Nearly pounds 5m worth of property has been lost or stolen from government departments in the last five years, including a consignment of Royal Navy rockets, computer chips and a horsebox.

New figures compiled from parliamentary answers show a four-fold increase in losses since 1991, with the value of property stolen or unaccounted for rising to at least pounds 4,941,409 this year.

Ian McCartney, Labour's employment spokesman, said he began an investigation into information technology losses after a tip off that thousands of pounds of computer equipment was missing from Whitehall.

"I believe there are criminal groups operating in or outside Whitehall," he said. "Equipment appears to be coming in the front entrance and going straight out the back door. The MoD doesn't even bother to keep records of central records on the loss of items worth less than pounds 100,000."

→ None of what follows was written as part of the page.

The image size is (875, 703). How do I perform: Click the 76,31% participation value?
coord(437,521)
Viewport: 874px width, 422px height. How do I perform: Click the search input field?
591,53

The Department of Health reported the theft of six items in 1991 worth pounds 7,460. In 1996, 350 items were stolen worth pounds 231,249. Serious Fraud Office equipment worth pounds 1,300 is currently "otherwise unaccounted for" and the Foreign Office reported pounds 85,000 worth of computer equipment stolen between 1994 and 1996.

Although computer technology appeared to be the biggest target for thieves, the prliamentary answers also revealed other major losses.

The Department of Trade and Industry had pounds 49,000 worth of chairs stolen, an "uninterruptable power supply" worth pounds 9,000 was stolen from the Treasury and the Home Office reported the loss of 23 heat lamps worth pounds 7,000 and a horsebox and its tools worth pounds 6,500.

The Home Office was unable to explain the circumstances surrounding the loss of the horsebox due to the unavailability of staff over the bank holiday, a spokeswoman said. The DTI were likewise unable to explain the theft of the chairs.

The Ministry of Defence said a consignment of three rockets, worth pounds 104,000, had been "lost" following the Gulf War. "We ran a six-month investigation into their whereabouts," a spokes-man said. "It was decided they were either lost en route home, or that they there were not missing at all and it was merely an accounting error."

Stressing that the rockets were not dangerous and were designed to distract other rockets from reaching their targets, the spokesman added: "We run a tight system and investigate anything lost worth more than pounds 150. However, we are a huge organisation with equipment in places as far-flung as Rwanda, Cambodia and Angola. When equipment is lost it might also be because it fell overboard during a storm."

The MoD also reported that a thermal imager worth pounds 118,000 was missing.

Mr McCartney, MP for Makerfield, Lancashire, stressed that the figures he had compiled gave only a selective view of Whitehall thefts, as they represented only the information given in parliamentary answers.